Websocket API: Real-time market updates for all assets on Bitfinex. Public channels provide candle and trade data without authentication, just rate limits apply. Private channels provide user specific order and position updates: Authentication is required. See config options run_live and credentials_path for more details.
REST API: Provides public endpoints for gathering asset status, metrics and metadata (not shown in diagram). As well as private endpoints (authentication required) to manage orders and wallets.
Websocket Manager: Handles and maintains simultanious connections to the Bitfinex Websocket API, which may include 100+ assets of the market. Also provides methods for subscribing to channels and processing wallet and order updates.

Storage¶

	Market Server	Simulations	Live Trading	Optuna
Postgres	☑	☑	☑	☑
MongoDB	☑	☑	☑	☐
Local Cache	☑	☑	☐	☐

For storing historical trading data, Tradeforce currently supports Postgres and MongoDB as database backends. However, only Postgres supports the full range of features and is therefore the recommended default. MongoDB is supported for historical data storage, live trading and standard simulations. However, hyperparameter optimization is not suppported because Optuna relies on SQL / Postgres.

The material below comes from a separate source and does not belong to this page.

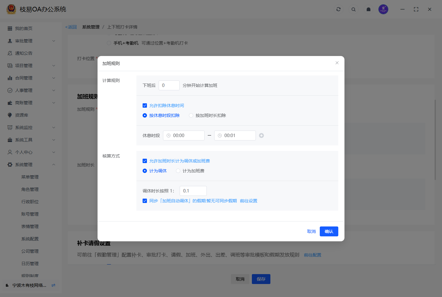The width and height of the screenshot is (442, 297).
Task: Add a rest period with the plus icon
Action: tap(261, 136)
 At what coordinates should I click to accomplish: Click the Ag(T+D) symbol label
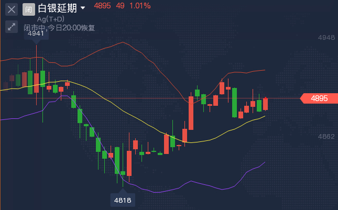(51, 19)
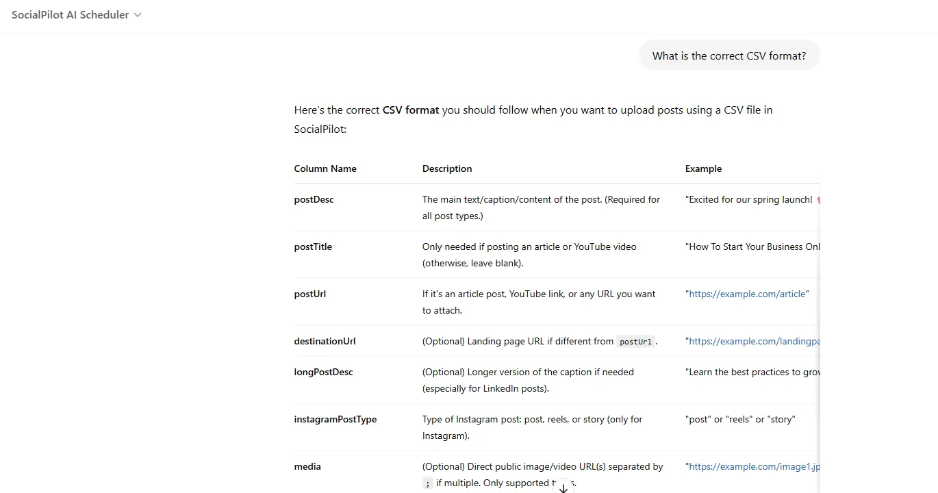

In-Memory: Once the market history data is initially fetched from remote API or loaded from local cache or database, a mirror of the data is stored in memory for fast access (as Pandas DataFrame). All operations are performed on this in-memory data.
Postgres / MongoDB: All market (candle history) and trading (e.g. buy / sell) data can be stored in a database. For hyperparameter optimization via Optuna, Postgres is required. It stores the optimization history and results (Studies) in Postgres to allow for sharding and and thus parallelization of the optimization process. For reference, see the config options at backend and examples.
Local Cache: If enabled (see local_cache), the market history data will get dumped into a local cache (as .arrow file) to avoid fetching the same data from the database backend or remote API again. It also significantly speeds up the initial loading of the data into memory. This is essential for hyperparameter optimization via Optuna, because the process requires to load the data many times.

Trading Engines¶

Tradeforce allows to run trading strategies / algorithms as simulation or in live mode. In simulation mode a performance score is returned. Using the Optuna framework, this score can be optimized by searching for the ideal parameters of the implemented strategy. In Optuna, an optimization process is referred to as a “study.” Tradeforce returns a Study object after a successful optimization run, which can be used for analyzing and visualizing results within a Jupyter Notebook.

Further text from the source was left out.